A Fast and Stable GAN for Small and High Resolution Imagesets - pytorch

Overview

A Fast and Stable GAN for Small and High Resolution Imagesets - pytorch

The official pytorch implementation of the paper "Towards Faster and Stabilized GAN Training for High-fidelity Few-shot Image Synthesis", the paper can be found here.

0. Data

The datasets used in the paper can be found at link.

After testing on over 20 datasets with each has less than 100 images, this GAN converges on 80% of them. I still cannot summarize an obvious pattern of the "good properties" for a dataset which this GAN can converge on, please feel free to try with your own datasets.

1. Description

The code is structured as follows:

  • models.py: all the models' structure definition.

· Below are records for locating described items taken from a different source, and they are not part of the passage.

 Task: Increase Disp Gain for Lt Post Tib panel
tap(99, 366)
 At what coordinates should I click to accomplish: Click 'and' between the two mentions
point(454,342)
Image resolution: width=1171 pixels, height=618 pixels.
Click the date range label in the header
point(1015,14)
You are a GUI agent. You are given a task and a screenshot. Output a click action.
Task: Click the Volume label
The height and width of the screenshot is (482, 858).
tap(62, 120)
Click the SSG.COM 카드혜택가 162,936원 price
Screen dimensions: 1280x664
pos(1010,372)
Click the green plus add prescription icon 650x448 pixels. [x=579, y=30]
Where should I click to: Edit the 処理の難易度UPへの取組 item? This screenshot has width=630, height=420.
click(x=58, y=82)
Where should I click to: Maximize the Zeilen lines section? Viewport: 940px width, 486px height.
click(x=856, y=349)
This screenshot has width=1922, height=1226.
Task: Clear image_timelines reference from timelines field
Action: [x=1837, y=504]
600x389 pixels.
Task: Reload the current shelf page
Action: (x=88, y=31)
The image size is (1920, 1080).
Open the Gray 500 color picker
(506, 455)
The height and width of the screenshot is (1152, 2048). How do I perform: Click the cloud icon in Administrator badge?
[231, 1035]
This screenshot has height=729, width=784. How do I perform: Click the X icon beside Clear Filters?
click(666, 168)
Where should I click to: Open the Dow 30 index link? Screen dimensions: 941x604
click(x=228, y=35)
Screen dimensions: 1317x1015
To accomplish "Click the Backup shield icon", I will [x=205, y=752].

  • operation.py: the helper functions and data loading methods during training.

  • train.py: the main entry of the code, execute this file to train the model, the intermediate results and checkpoints will be automatically saved periodically into a folder "train_results".

  • eval.py: generates images from a trained generator into a folder, which can be used to calculate FID score.

  • benchmarking: the functions we used to compute FID are located here, it automatically downloads the pytorch official inception model.

  • lpips: this folder contains the code to compute the LPIPS score, the inception model is also automatically download from official location.

  • scripts: this folder contains many scripts you can use to play around the trained model. Including:

    1. style_mix.py: style-mixing as introduced in the paper;
    2. generate_video.py: generating a continuous video from the interpolation of generated images;
    3. find_nearest_neighbor.py: given a generated image, find the closest real-image from the training set;
    4. train_backtracking_one.py: given a real-image, find the latent vector of this image from a trained Generator.

2. How to run

Place all your training images in a folder, and simply call

python train.py --path /path/to/RGB-image-folder

You can also see all the training options by:

python train.py --help

The code will automatically create a new folder (you have to specify the name of the folder using --name option) to store the trained checkpoints and intermediate synthesis results.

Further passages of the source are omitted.